_STATED TASK_
Swap each "Image resolution" in the material below for "Screen resolution" and leave everything else as it is.
-- begin SUPPLIED MATERIAL --
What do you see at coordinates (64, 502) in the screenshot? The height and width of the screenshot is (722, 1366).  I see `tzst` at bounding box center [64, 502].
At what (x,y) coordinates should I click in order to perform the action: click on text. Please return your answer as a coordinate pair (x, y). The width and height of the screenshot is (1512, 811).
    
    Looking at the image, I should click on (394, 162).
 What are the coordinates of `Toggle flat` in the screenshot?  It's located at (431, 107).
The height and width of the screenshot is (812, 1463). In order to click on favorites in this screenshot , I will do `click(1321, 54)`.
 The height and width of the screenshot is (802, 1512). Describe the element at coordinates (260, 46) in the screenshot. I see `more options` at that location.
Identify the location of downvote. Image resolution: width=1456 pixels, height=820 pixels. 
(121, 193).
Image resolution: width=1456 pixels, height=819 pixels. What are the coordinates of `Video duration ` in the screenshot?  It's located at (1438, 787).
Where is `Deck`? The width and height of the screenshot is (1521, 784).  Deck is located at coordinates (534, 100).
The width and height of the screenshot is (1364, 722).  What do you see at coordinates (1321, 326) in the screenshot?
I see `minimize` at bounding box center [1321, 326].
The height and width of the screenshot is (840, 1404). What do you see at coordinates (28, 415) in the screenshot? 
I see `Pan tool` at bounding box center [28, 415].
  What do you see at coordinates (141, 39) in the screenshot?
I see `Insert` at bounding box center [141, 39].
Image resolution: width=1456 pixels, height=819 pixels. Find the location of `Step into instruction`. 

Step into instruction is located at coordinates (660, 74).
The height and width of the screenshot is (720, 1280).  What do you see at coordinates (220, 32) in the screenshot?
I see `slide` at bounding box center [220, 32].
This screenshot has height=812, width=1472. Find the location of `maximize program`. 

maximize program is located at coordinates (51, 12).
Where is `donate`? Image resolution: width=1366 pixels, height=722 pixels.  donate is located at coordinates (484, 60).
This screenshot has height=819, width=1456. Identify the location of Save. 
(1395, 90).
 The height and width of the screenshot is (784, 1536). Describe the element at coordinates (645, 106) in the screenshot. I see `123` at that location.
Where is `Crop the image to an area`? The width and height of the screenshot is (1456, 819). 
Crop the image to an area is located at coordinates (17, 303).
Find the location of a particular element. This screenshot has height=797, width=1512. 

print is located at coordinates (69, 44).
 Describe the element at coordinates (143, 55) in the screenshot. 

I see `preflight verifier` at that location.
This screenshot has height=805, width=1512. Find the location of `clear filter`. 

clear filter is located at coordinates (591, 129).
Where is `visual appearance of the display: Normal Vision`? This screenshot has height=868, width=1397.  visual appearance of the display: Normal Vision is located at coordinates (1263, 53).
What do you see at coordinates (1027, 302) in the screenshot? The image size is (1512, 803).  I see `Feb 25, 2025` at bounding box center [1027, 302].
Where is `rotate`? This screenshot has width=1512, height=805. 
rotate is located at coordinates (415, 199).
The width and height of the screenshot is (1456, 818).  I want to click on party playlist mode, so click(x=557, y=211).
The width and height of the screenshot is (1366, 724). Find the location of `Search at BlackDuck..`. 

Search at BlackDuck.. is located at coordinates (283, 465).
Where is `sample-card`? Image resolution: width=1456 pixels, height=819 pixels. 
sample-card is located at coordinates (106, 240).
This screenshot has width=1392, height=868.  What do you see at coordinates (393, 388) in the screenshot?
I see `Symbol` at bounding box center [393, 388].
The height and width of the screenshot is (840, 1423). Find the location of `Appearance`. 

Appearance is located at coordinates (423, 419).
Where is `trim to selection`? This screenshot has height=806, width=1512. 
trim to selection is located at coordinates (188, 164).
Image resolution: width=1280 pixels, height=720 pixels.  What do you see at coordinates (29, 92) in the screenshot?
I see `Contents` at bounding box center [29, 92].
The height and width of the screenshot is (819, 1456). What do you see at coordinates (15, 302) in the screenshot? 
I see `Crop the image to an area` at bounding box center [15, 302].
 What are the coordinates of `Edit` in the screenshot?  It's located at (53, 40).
-- end SUPPLIED MATERIAL --
_EXERCISE RESULT_
What do you see at coordinates (64, 502) in the screenshot? The height and width of the screenshot is (722, 1366).  I see `tzst` at bounding box center [64, 502].
At what (x,y) coordinates should I click in order to perform the action: click on text. Please return your answer as a coordinate pair (x, y). The width and height of the screenshot is (1512, 811).
    
    Looking at the image, I should click on (394, 162).
 What are the coordinates of `Toggle flat` in the screenshot?  It's located at (431, 107).
The height and width of the screenshot is (812, 1463). In order to click on favorites in this screenshot , I will do `click(1321, 54)`.
 The height and width of the screenshot is (802, 1512). Describe the element at coordinates (260, 46) in the screenshot. I see `more options` at that location.
Identify the location of downvote. Screen resolution: width=1456 pixels, height=820 pixels. 
(121, 193).
Screen resolution: width=1456 pixels, height=819 pixels. What are the coordinates of `Video duration ` in the screenshot?  It's located at (1438, 787).
Where is `Deck`? The width and height of the screenshot is (1521, 784).  Deck is located at coordinates (534, 100).
The width and height of the screenshot is (1364, 722).  What do you see at coordinates (1321, 326) in the screenshot?
I see `minimize` at bounding box center [1321, 326].
The height and width of the screenshot is (840, 1404). What do you see at coordinates (28, 415) in the screenshot? 
I see `Pan tool` at bounding box center [28, 415].
  What do you see at coordinates (141, 39) in the screenshot?
I see `Insert` at bounding box center [141, 39].
Screen resolution: width=1456 pixels, height=819 pixels. Find the location of `Step into instruction`. 

Step into instruction is located at coordinates (660, 74).
The height and width of the screenshot is (720, 1280).  What do you see at coordinates (220, 32) in the screenshot?
I see `slide` at bounding box center [220, 32].
This screenshot has height=812, width=1472. Find the location of `maximize program`. 

maximize program is located at coordinates (51, 12).
Where is `donate`? Screen resolution: width=1366 pixels, height=722 pixels.  donate is located at coordinates (484, 60).
This screenshot has height=819, width=1456. Identify the location of Save. 
(1395, 90).
 The height and width of the screenshot is (784, 1536). Describe the element at coordinates (645, 106) in the screenshot. I see `123` at that location.
Where is `Crop the image to an area`? The width and height of the screenshot is (1456, 819). 
Crop the image to an area is located at coordinates (17, 303).
Find the location of a particular element. This screenshot has height=797, width=1512. 

print is located at coordinates (69, 44).
 Describe the element at coordinates (143, 55) in the screenshot. 

I see `preflight verifier` at that location.
This screenshot has height=805, width=1512. Find the location of `clear filter`. 

clear filter is located at coordinates (591, 129).
Where is `visual appearance of the display: Normal Vision`? This screenshot has height=868, width=1397.  visual appearance of the display: Normal Vision is located at coordinates (1263, 53).
What do you see at coordinates (1027, 302) in the screenshot? The image size is (1512, 803).  I see `Feb 25, 2025` at bounding box center [1027, 302].
Where is `rotate`? This screenshot has width=1512, height=805. 
rotate is located at coordinates (415, 199).
The width and height of the screenshot is (1456, 818).  I want to click on party playlist mode, so click(x=557, y=211).
The width and height of the screenshot is (1366, 724). Find the location of `Search at BlackDuck..`. 

Search at BlackDuck.. is located at coordinates (283, 465).
Where is `sample-card`? Screen resolution: width=1456 pixels, height=819 pixels. 
sample-card is located at coordinates (106, 240).
This screenshot has width=1392, height=868.  What do you see at coordinates (393, 388) in the screenshot?
I see `Symbol` at bounding box center [393, 388].
The height and width of the screenshot is (840, 1423). Find the location of `Appearance`. 

Appearance is located at coordinates (423, 419).
Where is `trim to selection`? This screenshot has height=806, width=1512. 
trim to selection is located at coordinates (188, 164).
Screen resolution: width=1280 pixels, height=720 pixels.  What do you see at coordinates (29, 92) in the screenshot?
I see `Contents` at bounding box center [29, 92].
The height and width of the screenshot is (819, 1456). What do you see at coordinates (15, 302) in the screenshot? 
I see `Crop the image to an area` at bounding box center [15, 302].
 What are the coordinates of `Edit` in the screenshot?  It's located at (53, 40).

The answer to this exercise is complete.